[START SUPPLIED DATA]

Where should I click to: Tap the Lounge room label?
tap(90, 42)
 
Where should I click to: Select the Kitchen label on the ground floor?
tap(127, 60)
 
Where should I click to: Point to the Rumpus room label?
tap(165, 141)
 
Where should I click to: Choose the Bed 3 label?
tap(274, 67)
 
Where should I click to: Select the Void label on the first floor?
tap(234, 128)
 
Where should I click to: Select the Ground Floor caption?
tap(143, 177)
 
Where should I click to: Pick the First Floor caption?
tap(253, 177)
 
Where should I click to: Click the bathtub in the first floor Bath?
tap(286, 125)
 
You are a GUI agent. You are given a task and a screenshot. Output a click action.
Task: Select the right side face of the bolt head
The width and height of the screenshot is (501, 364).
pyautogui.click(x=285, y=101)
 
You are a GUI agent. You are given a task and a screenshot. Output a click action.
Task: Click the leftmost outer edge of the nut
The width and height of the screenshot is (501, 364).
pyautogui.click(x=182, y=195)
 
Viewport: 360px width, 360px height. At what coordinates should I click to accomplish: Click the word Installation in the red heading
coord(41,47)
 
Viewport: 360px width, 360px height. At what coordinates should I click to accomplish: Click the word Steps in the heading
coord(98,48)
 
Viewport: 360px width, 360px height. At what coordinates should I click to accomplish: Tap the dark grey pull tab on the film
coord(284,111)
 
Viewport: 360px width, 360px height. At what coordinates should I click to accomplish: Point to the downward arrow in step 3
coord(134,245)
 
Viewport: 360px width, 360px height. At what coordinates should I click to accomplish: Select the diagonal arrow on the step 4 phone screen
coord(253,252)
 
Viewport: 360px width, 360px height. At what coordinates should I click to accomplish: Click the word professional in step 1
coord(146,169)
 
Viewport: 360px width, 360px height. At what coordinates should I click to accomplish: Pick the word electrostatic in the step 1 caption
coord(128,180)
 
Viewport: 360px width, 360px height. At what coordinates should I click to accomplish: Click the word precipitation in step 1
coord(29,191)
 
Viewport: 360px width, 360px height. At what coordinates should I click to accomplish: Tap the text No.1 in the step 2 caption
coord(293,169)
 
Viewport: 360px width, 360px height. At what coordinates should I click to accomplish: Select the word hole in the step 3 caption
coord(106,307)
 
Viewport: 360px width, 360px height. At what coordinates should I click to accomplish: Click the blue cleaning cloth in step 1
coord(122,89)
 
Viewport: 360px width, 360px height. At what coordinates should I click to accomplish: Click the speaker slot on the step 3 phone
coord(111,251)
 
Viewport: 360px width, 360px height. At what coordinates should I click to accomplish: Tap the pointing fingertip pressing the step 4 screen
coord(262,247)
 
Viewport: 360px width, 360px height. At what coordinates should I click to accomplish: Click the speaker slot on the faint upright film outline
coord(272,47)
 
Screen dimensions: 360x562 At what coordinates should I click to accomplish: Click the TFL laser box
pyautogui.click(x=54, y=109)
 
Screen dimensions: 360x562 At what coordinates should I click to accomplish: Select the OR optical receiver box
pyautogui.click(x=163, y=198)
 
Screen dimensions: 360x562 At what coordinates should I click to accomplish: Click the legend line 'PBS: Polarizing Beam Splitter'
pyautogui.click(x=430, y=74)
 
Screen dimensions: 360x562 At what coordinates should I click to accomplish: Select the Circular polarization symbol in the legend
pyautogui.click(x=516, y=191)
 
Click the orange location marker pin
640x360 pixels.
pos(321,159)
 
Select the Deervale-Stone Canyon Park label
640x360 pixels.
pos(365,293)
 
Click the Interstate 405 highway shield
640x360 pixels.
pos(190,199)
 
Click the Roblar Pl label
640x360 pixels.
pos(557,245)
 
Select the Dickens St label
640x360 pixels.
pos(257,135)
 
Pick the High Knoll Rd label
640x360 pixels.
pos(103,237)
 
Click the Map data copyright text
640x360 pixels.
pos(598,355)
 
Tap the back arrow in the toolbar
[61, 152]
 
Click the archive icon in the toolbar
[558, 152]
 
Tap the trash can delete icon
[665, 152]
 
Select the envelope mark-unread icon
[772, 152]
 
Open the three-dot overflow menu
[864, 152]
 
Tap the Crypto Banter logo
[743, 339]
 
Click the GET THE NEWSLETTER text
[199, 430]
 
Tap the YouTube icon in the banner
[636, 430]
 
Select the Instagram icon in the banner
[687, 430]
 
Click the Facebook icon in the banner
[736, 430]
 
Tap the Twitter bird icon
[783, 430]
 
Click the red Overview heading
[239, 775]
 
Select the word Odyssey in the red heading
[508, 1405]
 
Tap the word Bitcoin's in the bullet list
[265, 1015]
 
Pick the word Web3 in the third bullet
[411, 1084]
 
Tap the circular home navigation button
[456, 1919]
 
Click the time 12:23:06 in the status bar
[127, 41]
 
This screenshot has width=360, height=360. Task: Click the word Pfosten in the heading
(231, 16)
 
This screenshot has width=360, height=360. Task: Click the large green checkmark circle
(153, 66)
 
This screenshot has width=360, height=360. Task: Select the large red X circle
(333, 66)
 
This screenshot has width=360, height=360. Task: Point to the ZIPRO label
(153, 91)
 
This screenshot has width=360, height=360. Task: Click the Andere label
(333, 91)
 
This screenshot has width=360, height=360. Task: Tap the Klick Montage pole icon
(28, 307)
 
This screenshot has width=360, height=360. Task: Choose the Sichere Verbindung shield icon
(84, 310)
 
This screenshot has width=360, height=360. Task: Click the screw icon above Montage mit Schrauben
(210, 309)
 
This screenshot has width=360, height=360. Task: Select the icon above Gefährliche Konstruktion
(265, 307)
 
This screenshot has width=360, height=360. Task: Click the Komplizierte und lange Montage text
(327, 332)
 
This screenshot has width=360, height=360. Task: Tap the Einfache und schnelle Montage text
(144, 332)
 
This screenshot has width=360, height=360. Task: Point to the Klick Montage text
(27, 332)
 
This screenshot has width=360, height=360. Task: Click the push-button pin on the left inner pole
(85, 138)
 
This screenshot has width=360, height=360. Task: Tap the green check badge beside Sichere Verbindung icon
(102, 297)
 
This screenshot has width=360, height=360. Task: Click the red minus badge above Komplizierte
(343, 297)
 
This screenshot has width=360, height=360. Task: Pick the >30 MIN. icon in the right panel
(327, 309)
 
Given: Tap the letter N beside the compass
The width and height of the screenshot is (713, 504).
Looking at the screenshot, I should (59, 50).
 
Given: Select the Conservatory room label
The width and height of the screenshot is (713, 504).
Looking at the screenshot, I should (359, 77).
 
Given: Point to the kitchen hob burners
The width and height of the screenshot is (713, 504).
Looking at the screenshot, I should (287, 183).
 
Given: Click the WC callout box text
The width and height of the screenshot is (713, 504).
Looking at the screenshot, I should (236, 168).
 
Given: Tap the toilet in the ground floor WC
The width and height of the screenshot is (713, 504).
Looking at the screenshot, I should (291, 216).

[END SUPPLIED DATA]

Rewrite all of the rows above, changing every "GUI agent" to "interface agent" and leaving the rest untouched.

TASK RESULT
Where should I click to: Tap the Lounge room label?
tap(90, 42)
 
Where should I click to: Select the Kitchen label on the ground floor?
tap(127, 60)
 
Where should I click to: Point to the Rumpus room label?
tap(165, 141)
 
Where should I click to: Choose the Bed 3 label?
tap(274, 67)
 
Where should I click to: Select the Void label on the first floor?
tap(234, 128)
 
Where should I click to: Select the Ground Floor caption?
tap(143, 177)
 
Where should I click to: Pick the First Floor caption?
tap(253, 177)
 
Where should I click to: Click the bathtub in the first floor Bath?
tap(286, 125)
 
You are a interface agent. You are given a task and a screenshot. Output a click action.
Task: Select the right side face of the bolt head
The width and height of the screenshot is (501, 364).
pyautogui.click(x=285, y=101)
 
You are a interface agent. You are given a task and a screenshot. Output a click action.
Task: Click the leftmost outer edge of the nut
The width and height of the screenshot is (501, 364).
pyautogui.click(x=182, y=195)
 
Viewport: 360px width, 360px height. At what coordinates should I click to accomplish: Click the word Installation in the red heading
coord(41,47)
 
Viewport: 360px width, 360px height. At what coordinates should I click to accomplish: Click the word Steps in the heading
coord(98,48)
 
Viewport: 360px width, 360px height. At what coordinates should I click to accomplish: Tap the dark grey pull tab on the film
coord(284,111)
 
Viewport: 360px width, 360px height. At what coordinates should I click to accomplish: Point to the downward arrow in step 3
coord(134,245)
 
Viewport: 360px width, 360px height. At what coordinates should I click to accomplish: Select the diagonal arrow on the step 4 phone screen
coord(253,252)
 
Viewport: 360px width, 360px height. At what coordinates should I click to accomplish: Click the word professional in step 1
coord(146,169)
 
Viewport: 360px width, 360px height. At what coordinates should I click to accomplish: Pick the word electrostatic in the step 1 caption
coord(128,180)
 
Viewport: 360px width, 360px height. At what coordinates should I click to accomplish: Click the word precipitation in step 1
coord(29,191)
 
Viewport: 360px width, 360px height. At what coordinates should I click to accomplish: Tap the text No.1 in the step 2 caption
coord(293,169)
 
Viewport: 360px width, 360px height. At what coordinates should I click to accomplish: Select the word hole in the step 3 caption
coord(106,307)
 
Viewport: 360px width, 360px height. At what coordinates should I click to accomplish: Click the blue cleaning cloth in step 1
coord(122,89)
 
Viewport: 360px width, 360px height. At what coordinates should I click to accomplish: Click the speaker slot on the step 3 phone
coord(111,251)
 
Viewport: 360px width, 360px height. At what coordinates should I click to accomplish: Tap the pointing fingertip pressing the step 4 screen
coord(262,247)
 
Viewport: 360px width, 360px height. At what coordinates should I click to accomplish: Click the speaker slot on the faint upright film outline
coord(272,47)
 
Screen dimensions: 360x562 At what coordinates should I click to accomplish: Click the TFL laser box
pyautogui.click(x=54, y=109)
 
Screen dimensions: 360x562 At what coordinates should I click to accomplish: Select the OR optical receiver box
pyautogui.click(x=163, y=198)
 
Screen dimensions: 360x562 At what coordinates should I click to accomplish: Click the legend line 'PBS: Polarizing Beam Splitter'
pyautogui.click(x=430, y=74)
 
Screen dimensions: 360x562 At what coordinates should I click to accomplish: Select the Circular polarization symbol in the legend
pyautogui.click(x=516, y=191)
 
Click the orange location marker pin
640x360 pixels.
pos(321,159)
 
Select the Deervale-Stone Canyon Park label
640x360 pixels.
pos(365,293)
 
Click the Interstate 405 highway shield
640x360 pixels.
pos(190,199)
 
Click the Roblar Pl label
640x360 pixels.
pos(557,245)
 
Select the Dickens St label
640x360 pixels.
pos(257,135)
 
Pick the High Knoll Rd label
640x360 pixels.
pos(103,237)
 
Click the Map data copyright text
640x360 pixels.
pos(598,355)
 
Tap the back arrow in the toolbar
[61, 152]
 
Click the archive icon in the toolbar
[558, 152]
 
Tap the trash can delete icon
[665, 152]
 
Select the envelope mark-unread icon
[772, 152]
 
Open the three-dot overflow menu
[864, 152]
 
Tap the Crypto Banter logo
[743, 339]
 
Click the GET THE NEWSLETTER text
[199, 430]
 
Tap the YouTube icon in the banner
[636, 430]
 
Select the Instagram icon in the banner
[687, 430]
 
Click the Facebook icon in the banner
[736, 430]
 
Tap the Twitter bird icon
[783, 430]
 
Click the red Overview heading
[239, 775]
 
Select the word Odyssey in the red heading
[508, 1405]
 
Tap the word Bitcoin's in the bullet list
[265, 1015]
 
Pick the word Web3 in the third bullet
[411, 1084]
 
Tap the circular home navigation button
[456, 1919]
 
Click the time 12:23:06 in the status bar
[127, 41]
 
This screenshot has width=360, height=360. Task: Click the word Pfosten in the heading
(231, 16)
 
This screenshot has width=360, height=360. Task: Click the large green checkmark circle
(153, 66)
 
This screenshot has width=360, height=360. Task: Select the large red X circle
(333, 66)
 
This screenshot has width=360, height=360. Task: Point to the ZIPRO label
(153, 91)
 
This screenshot has width=360, height=360. Task: Click the Andere label
(333, 91)
 
This screenshot has width=360, height=360. Task: Tap the Klick Montage pole icon
(28, 307)
 
This screenshot has width=360, height=360. Task: Choose the Sichere Verbindung shield icon
(84, 310)
 
This screenshot has width=360, height=360. Task: Click the screw icon above Montage mit Schrauben
(210, 309)
 
This screenshot has width=360, height=360. Task: Select the icon above Gefährliche Konstruktion
(265, 307)
 
This screenshot has width=360, height=360. Task: Click the Komplizierte und lange Montage text
(327, 332)
 
This screenshot has width=360, height=360. Task: Tap the Einfache und schnelle Montage text
(144, 332)
 
This screenshot has width=360, height=360. Task: Point to the Klick Montage text
(27, 332)
 
This screenshot has width=360, height=360. Task: Click the push-button pin on the left inner pole
(85, 138)
 
This screenshot has width=360, height=360. Task: Tap the green check badge beside Sichere Verbindung icon
(102, 297)
 
This screenshot has width=360, height=360. Task: Click the red minus badge above Komplizierte
(343, 297)
 
This screenshot has width=360, height=360. Task: Pick the >30 MIN. icon in the right panel
(327, 309)
 
Given: Tap the letter N beside the compass
The width and height of the screenshot is (713, 504).
Looking at the screenshot, I should (59, 50).
 
Given: Select the Conservatory room label
The width and height of the screenshot is (713, 504).
Looking at the screenshot, I should (359, 77).
 
Given: Point to the kitchen hob burners
The width and height of the screenshot is (713, 504).
Looking at the screenshot, I should (287, 183).
 
Given: Click the WC callout box text
The width and height of the screenshot is (713, 504).
Looking at the screenshot, I should (236, 168).
 
Given: Tap the toilet in the ground floor WC
The width and height of the screenshot is (713, 504).
Looking at the screenshot, I should (291, 216).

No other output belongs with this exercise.